DATA EXCERPTS:
- - - -
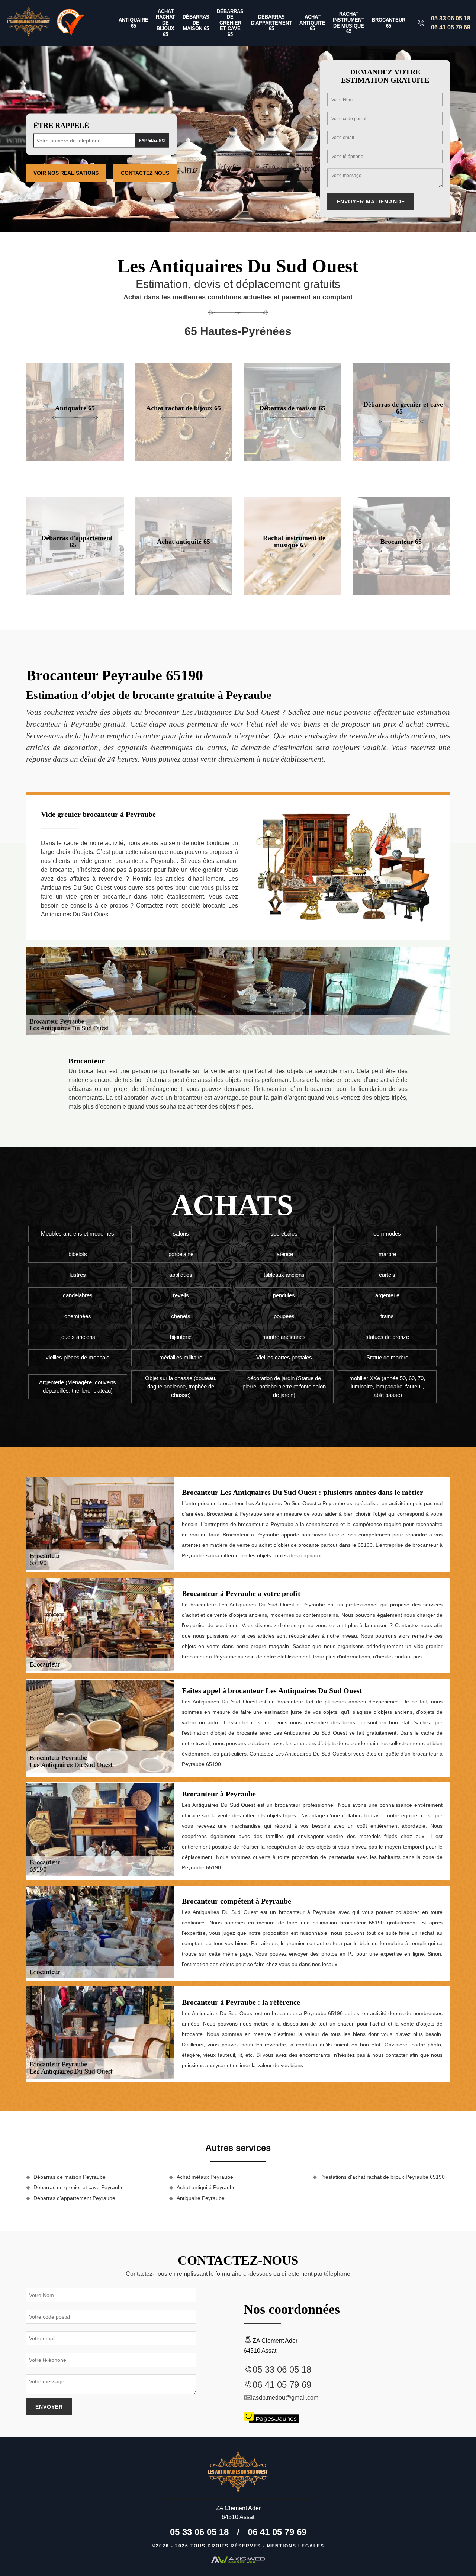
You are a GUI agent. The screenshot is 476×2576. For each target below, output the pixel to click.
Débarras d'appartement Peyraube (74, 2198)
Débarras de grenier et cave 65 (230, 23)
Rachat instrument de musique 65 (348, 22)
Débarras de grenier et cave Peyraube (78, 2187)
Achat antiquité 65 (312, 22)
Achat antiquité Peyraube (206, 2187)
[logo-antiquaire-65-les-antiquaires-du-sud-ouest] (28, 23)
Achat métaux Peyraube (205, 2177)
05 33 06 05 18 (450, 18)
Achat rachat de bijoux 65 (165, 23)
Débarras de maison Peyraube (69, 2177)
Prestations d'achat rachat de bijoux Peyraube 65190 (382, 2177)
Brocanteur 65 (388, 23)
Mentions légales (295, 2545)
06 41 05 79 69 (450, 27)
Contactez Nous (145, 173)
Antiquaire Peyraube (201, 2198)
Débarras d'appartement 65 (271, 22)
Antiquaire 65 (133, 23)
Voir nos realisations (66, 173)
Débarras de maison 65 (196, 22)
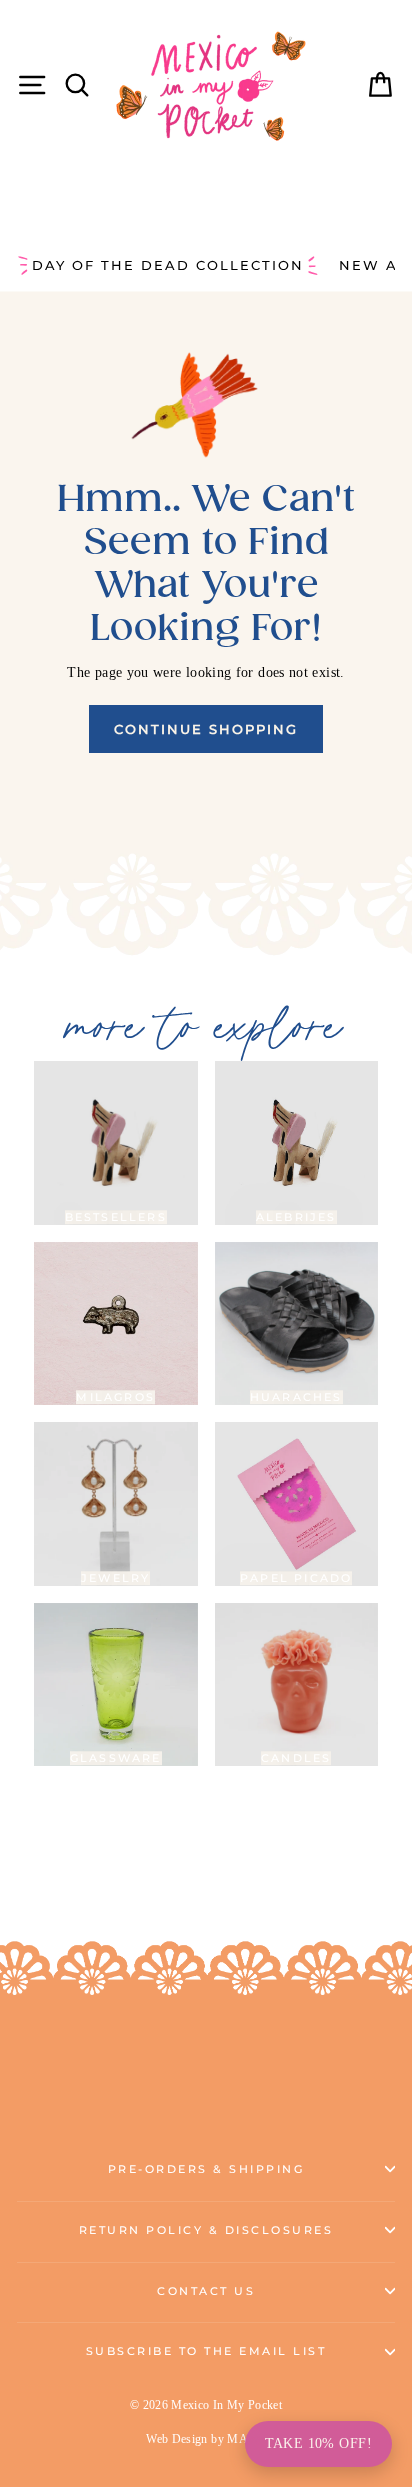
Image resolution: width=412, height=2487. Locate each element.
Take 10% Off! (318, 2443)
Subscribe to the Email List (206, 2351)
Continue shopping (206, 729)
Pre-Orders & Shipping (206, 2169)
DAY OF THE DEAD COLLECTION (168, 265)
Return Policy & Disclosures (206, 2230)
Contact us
- - - -
ACTION ITEM: In the records above, some lines may contain the word "Peyraube"; copy every one of them.

EXERCISE RESPONSE:
Débarras d'appartement Peyraube (74, 2198)
Débarras de grenier et cave Peyraube (78, 2187)
Achat antiquité Peyraube (206, 2187)
Achat métaux Peyraube (205, 2177)
Débarras de maison Peyraube (69, 2177)
Prestations d'achat rachat de bijoux Peyraube 65190 (382, 2177)
Antiquaire Peyraube (201, 2198)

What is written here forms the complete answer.